▸ **Texto do exercício**
○ ○ ○

De modo geral, é possível prever que, caso haja eventual questionamento judicial dos processos de ampla repactuação de reequilíbrio econômico-financeiro das concessões, estes serão feitos em duas esferas distintas de responsabilidade – a cível e a criminal.
No caso de uma repactuação no setor Rodoviário Federal, é previsível que eventuais questionamentos do Ministério Público, ou até mesmo da Polícia Federal, ocorram em torno de certos temas. São eles: prazo de renovação do contrato de concessão da rodovia equivalente à nova concessão; valores da repactuação do reequilíbrio econômico-financeiro e, ainda, a utilização do instrumento da repactuação como forma de burlar novo procedimento concorrencial, a exemplo do que recentemente entendeu o TCU quando da renegociação de concessão de trecho rodoferroviário.

○ ○ ○

▸ **Instrução de trabalho**
Transcreva literalmente o trecho do texto sobre a repactuação das concessões entre "De modo geral, é" e "de trecho rodoferroviário.", inclusive.

○ ○ ○

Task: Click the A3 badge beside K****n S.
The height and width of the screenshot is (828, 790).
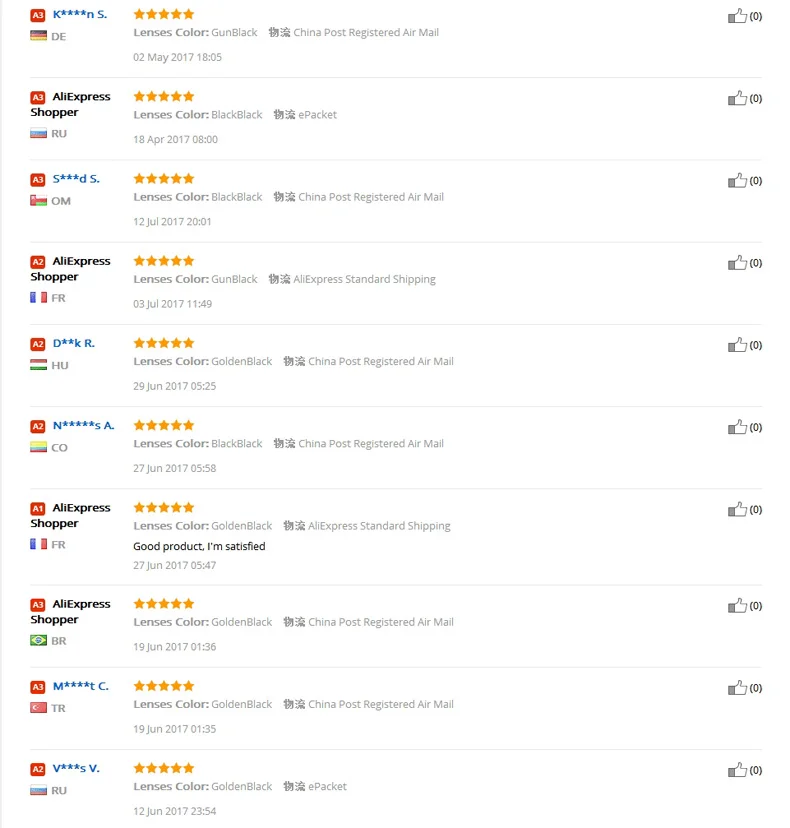Action: 38,15
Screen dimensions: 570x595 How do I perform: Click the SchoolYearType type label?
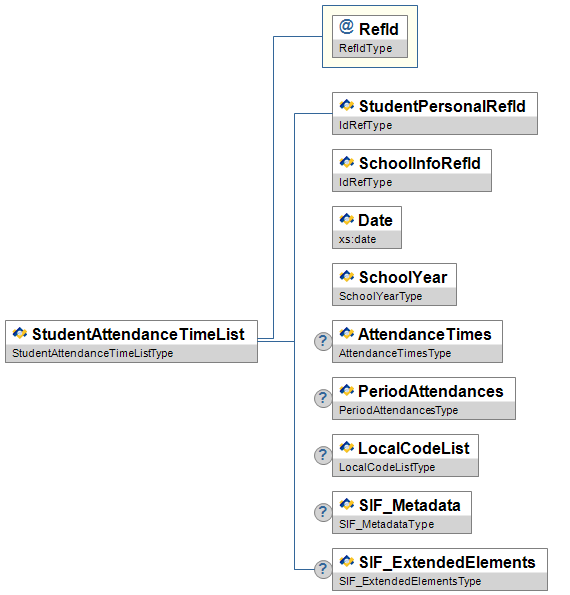pyautogui.click(x=380, y=296)
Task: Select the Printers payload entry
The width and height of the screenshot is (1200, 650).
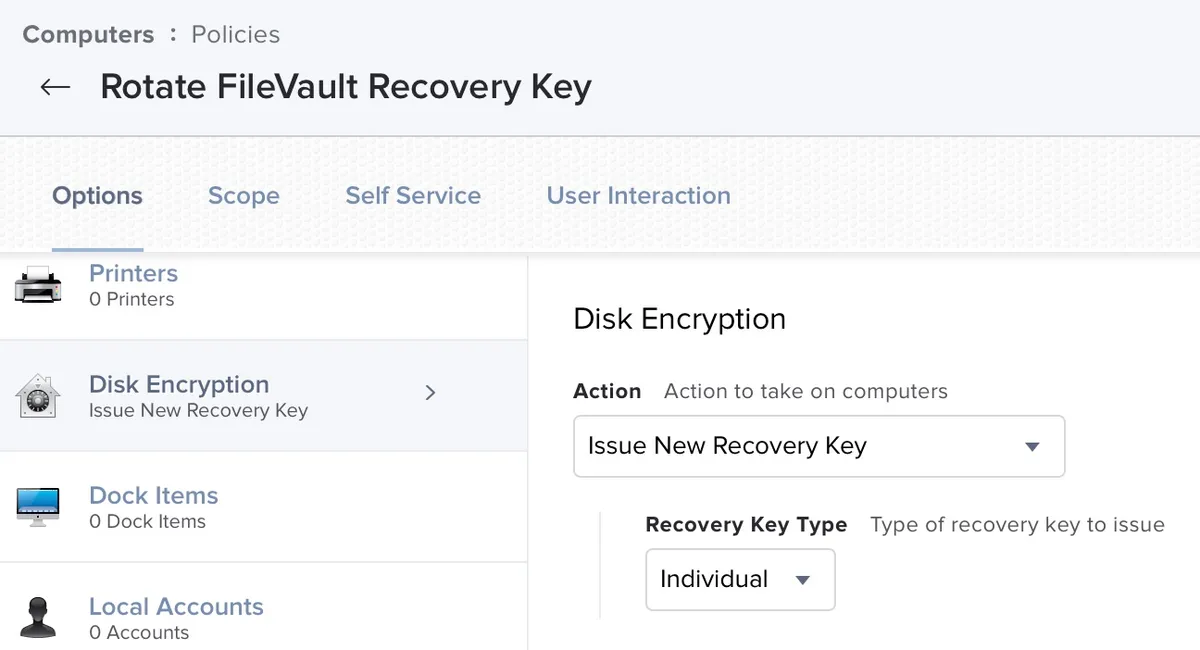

○ ○ ○

▸ **Sua solução**
De modo geral, é possível prever que, caso haja eventual questionamento judicial dos processos de ampla repactuação de reequilíbrio econômico-financeiro das concessões, estes serão feitos em duas esferas distintas de responsabilidade – a cível e a criminal.
No caso de uma repactuação no setor Rodoviário Federal, é previsível que eventuais questionamentos do Ministério Público, ou até mesmo da Polícia Federal, ocorram em torno de certos temas. São eles: prazo de renovação do contrato de concessão da rodovia equivalente à nova concessão; valores da repactuação do reequilíbrio econômico-financeiro e, ainda, a utilização do instrumento da repactuação como forma de burlar novo procedimento concorrencial, a exemplo do que recentemente entendeu o TCU quando da renegociação de concessão de trecho rodoferroviário.